GAB enables the IMF to borrow specified amounts of currencies from 11 advanced countries or their central banks, under certain circumstances, but now may only be activated when a proposal to use NAB is rejected by participants.

Meanwhile, the size of the GAB, which has remained unchanged since 1983 and fallen sharply relative to quotas, is now overtaken by New Arrangements to Borrow (NAB).

Similarly, only South Africa made the list of participating members of the expanded and flexible NAB arrangements from the continent, while Greece and Ireland are the newest participants.

“The GAB has also not been activated in almost 20 years and the modalities of borrowing under the GAB are less flexible than those under the NAB. Furthermore, the GAB does not add to the Fund’s total lending capacity, which remains strong.

“In light of these considerations, the GAB decision was not renewed by the IMF’s Executive Board by December 25, 2017, the deadline for its renewal,” IMF said.

Through NAB, the IMF’s main backstop for quota resources, a number of member countries and institutions stand ready to lend additional resources to the IMF.

Under the new arrangements called NAB, IMF and 38 member countries and institutions, including several emerging market countries, will raise funds when IMF needs to supplement its quota resources for lending purposes.
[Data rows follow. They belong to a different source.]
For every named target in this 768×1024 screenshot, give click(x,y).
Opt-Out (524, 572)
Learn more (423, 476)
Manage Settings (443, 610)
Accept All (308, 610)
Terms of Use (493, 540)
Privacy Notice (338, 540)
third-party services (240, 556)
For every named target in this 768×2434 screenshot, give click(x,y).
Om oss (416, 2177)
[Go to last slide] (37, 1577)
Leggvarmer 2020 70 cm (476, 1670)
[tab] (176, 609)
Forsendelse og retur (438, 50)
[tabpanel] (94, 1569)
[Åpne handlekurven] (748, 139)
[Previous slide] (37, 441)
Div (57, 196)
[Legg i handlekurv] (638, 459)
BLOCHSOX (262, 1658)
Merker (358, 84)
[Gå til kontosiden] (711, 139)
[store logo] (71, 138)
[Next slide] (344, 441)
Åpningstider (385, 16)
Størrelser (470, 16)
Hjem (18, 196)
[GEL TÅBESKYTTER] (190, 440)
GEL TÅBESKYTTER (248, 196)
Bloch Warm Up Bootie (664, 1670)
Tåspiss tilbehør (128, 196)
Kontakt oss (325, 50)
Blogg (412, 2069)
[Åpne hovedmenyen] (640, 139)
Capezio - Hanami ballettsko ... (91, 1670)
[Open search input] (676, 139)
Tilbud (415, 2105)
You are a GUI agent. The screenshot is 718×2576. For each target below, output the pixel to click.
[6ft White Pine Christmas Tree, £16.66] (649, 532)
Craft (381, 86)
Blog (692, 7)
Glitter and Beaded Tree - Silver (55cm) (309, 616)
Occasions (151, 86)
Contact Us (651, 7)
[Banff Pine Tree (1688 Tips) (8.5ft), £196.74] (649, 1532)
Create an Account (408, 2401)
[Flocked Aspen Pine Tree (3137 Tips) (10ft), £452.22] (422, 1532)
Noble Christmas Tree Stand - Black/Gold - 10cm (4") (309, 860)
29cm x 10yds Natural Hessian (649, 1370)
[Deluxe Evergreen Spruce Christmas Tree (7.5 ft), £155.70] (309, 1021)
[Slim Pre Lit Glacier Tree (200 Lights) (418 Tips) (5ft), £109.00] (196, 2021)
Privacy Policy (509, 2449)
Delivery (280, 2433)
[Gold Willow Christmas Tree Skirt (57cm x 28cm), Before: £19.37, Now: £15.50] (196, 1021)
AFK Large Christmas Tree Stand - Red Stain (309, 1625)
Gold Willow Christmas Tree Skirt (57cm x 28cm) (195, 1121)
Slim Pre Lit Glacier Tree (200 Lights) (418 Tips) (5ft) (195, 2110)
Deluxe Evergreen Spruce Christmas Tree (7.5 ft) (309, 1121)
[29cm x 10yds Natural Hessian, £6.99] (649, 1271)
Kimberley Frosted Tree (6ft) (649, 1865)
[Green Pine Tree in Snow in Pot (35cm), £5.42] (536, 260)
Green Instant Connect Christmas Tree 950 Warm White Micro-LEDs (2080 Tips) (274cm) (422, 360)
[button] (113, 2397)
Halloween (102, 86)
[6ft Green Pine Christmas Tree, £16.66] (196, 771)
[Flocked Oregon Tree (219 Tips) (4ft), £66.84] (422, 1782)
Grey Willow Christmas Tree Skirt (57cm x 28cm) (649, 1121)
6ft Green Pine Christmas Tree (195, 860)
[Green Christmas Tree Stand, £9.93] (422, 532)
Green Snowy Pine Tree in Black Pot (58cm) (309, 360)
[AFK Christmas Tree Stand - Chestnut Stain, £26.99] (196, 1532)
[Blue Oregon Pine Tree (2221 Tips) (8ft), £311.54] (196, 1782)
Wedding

The NAB deal that was just renewed in November 2017 for another five years, came on concerns that substantially more resources might be needed to respond to future financial crises.

Already, through the incorporation of IMF’s financing need into the expanded and more flexible NAB arrangements, Group of Twenty industrialised and emerging market economies agreed to increase funds to IMF by up to $500 billion since 2009, which far outweighs that of GAB.

By 2011 when NAB was amended, the resources available to the IMF increased to about $580 billion.